■ Your objective
Transcribe, without alteration, the line that includes "Task: Tap the blue Kaufen plus icon" and each line after it until the records end, omitting all that precede it.

Segment Open

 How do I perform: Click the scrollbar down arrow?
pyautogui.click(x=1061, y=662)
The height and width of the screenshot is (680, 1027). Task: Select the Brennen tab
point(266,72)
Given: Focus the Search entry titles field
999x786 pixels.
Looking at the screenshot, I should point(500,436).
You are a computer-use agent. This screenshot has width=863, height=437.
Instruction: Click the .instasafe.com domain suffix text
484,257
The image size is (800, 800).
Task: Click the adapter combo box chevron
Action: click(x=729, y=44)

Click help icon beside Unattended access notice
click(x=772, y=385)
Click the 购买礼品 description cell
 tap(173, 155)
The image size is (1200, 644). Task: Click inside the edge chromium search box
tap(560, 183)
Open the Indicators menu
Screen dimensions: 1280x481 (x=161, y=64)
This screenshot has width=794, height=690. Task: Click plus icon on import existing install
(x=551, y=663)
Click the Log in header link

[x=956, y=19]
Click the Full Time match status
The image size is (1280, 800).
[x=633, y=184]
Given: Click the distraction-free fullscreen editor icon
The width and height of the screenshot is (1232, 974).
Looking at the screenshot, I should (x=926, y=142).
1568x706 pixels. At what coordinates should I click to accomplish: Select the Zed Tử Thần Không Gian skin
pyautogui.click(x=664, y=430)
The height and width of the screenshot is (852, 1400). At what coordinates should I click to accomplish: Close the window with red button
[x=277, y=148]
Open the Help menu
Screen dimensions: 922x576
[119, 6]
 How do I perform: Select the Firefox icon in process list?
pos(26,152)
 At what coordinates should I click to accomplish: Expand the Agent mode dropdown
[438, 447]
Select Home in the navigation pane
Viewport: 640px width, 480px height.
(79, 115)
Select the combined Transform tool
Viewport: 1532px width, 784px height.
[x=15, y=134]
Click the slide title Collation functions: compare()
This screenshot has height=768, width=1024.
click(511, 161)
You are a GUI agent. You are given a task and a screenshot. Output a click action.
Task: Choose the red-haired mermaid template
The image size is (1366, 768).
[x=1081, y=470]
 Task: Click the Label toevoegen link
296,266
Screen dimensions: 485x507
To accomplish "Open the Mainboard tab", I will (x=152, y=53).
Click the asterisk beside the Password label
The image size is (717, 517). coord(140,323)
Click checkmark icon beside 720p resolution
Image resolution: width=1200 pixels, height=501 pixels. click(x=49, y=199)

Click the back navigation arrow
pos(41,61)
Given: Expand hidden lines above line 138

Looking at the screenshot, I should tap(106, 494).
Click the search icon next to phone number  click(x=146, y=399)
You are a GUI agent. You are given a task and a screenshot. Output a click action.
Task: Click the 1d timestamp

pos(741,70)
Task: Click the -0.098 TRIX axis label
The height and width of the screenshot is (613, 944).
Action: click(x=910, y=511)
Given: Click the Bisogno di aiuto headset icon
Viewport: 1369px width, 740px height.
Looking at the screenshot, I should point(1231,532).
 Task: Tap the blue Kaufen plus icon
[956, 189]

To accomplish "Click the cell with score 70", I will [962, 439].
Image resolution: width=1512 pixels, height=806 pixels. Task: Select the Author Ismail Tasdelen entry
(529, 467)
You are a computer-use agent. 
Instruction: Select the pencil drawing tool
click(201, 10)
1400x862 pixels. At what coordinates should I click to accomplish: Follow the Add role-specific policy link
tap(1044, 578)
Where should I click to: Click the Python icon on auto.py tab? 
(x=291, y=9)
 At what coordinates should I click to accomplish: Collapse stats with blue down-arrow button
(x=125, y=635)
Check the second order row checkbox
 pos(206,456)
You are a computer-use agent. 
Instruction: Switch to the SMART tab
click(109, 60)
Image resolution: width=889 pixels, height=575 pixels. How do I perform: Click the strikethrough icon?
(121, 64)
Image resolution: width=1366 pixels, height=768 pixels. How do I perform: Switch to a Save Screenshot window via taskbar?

Segment Closed

■ Written response
 Task: Tap the blue Kaufen plus icon
[956, 189]

To accomplish "Click the cell with score 70", I will [962, 439].
Image resolution: width=1512 pixels, height=806 pixels. Task: Select the Author Ismail Tasdelen entry
(529, 467)
You are a computer-use agent. 
Instruction: Select the pencil drawing tool
click(201, 10)
1400x862 pixels. At what coordinates should I click to accomplish: Follow the Add role-specific policy link
tap(1044, 578)
Where should I click to: Click the Python icon on auto.py tab? 
(x=291, y=9)
 At what coordinates should I click to accomplish: Collapse stats with blue down-arrow button
(x=125, y=635)
Check the second order row checkbox
 pos(206,456)
You are a computer-use agent. 
Instruction: Switch to the SMART tab
click(109, 60)
Image resolution: width=889 pixels, height=575 pixels. How do I perform: Click the strikethrough icon?
(121, 64)
Image resolution: width=1366 pixels, height=768 pixels. How do I perform: Switch to a Save Screenshot window via taskbar?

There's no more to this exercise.